[LU-2613] opening and closing file can generate 'unreclaimable slab' space - Whamcloud Community JIRA

Details

Type: Bug
Resolution: Fixed
Priority: Major
Fix Version/s: Lustre 2.6.0, Lustre 2.5.1
Affects Version/s: Lustre 2.1.3, Lustre 2.1.4
Labels:
- JL
- mn4

Severity:
3
Rank (Obsolete):
6116

Description

We have a lot of nodes with a large amount of unreclaimable memory (over 4GB). Whatever we try to do (manually shrinking the cache, clearing lru locks, ...) the memory can't be recovered. The only way to get the memory back is to umount the lustre filesystem.

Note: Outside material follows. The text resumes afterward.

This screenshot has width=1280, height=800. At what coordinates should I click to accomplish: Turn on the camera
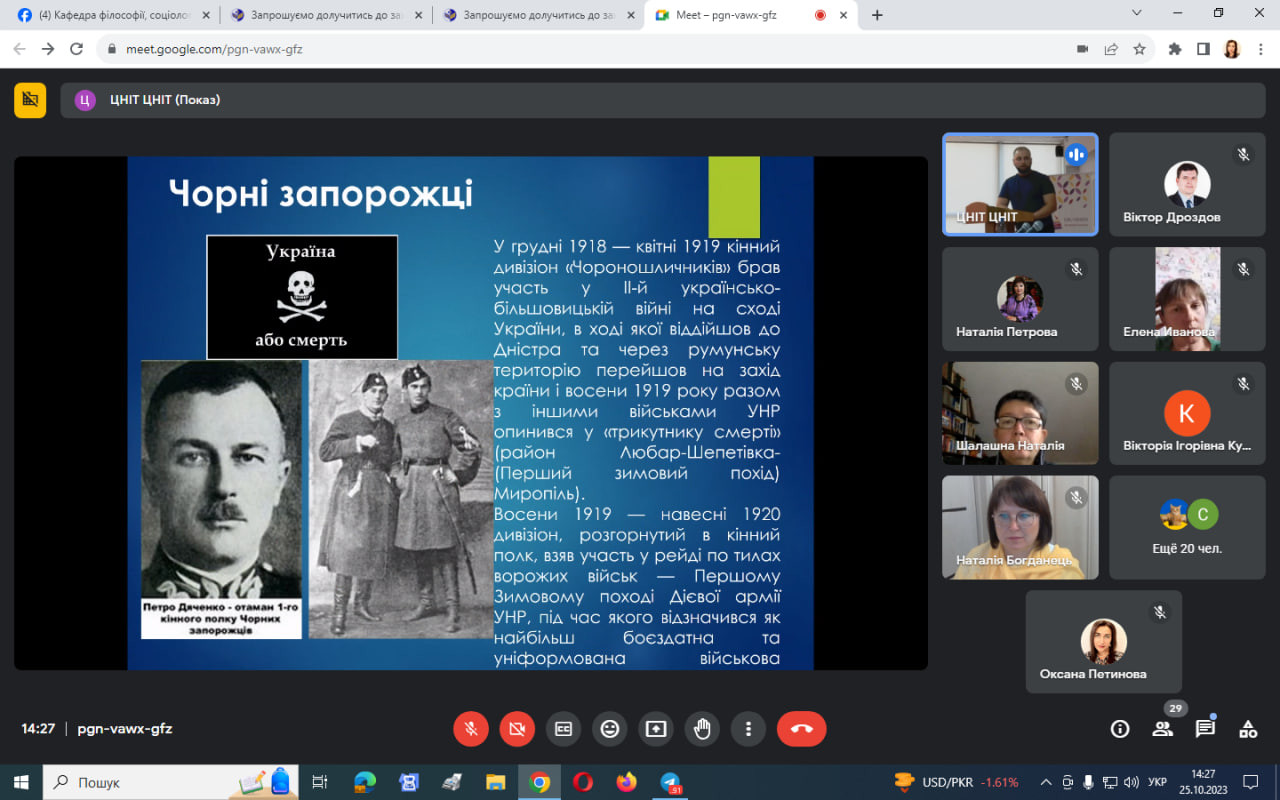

After some troubleshooting, I was able to wrote a small reproducer where I just open(2) then close(2) files in O_RDWR (my reproducer use to open thousand of files to emphasize the issue).

Attached 2 programs :

gentree.c (cc -o gentree gentree.c -lpthread) to generate a tree of known files (no need to use readdir in reproducer.c)
reproducer.c (cc -o reproducer reproduver.c -lpthread) to reproduce the issue.
The macro BASE_DIR has to be adjust according the local cluster configuration (you should provide the name of a directory located on a lustre filesystem).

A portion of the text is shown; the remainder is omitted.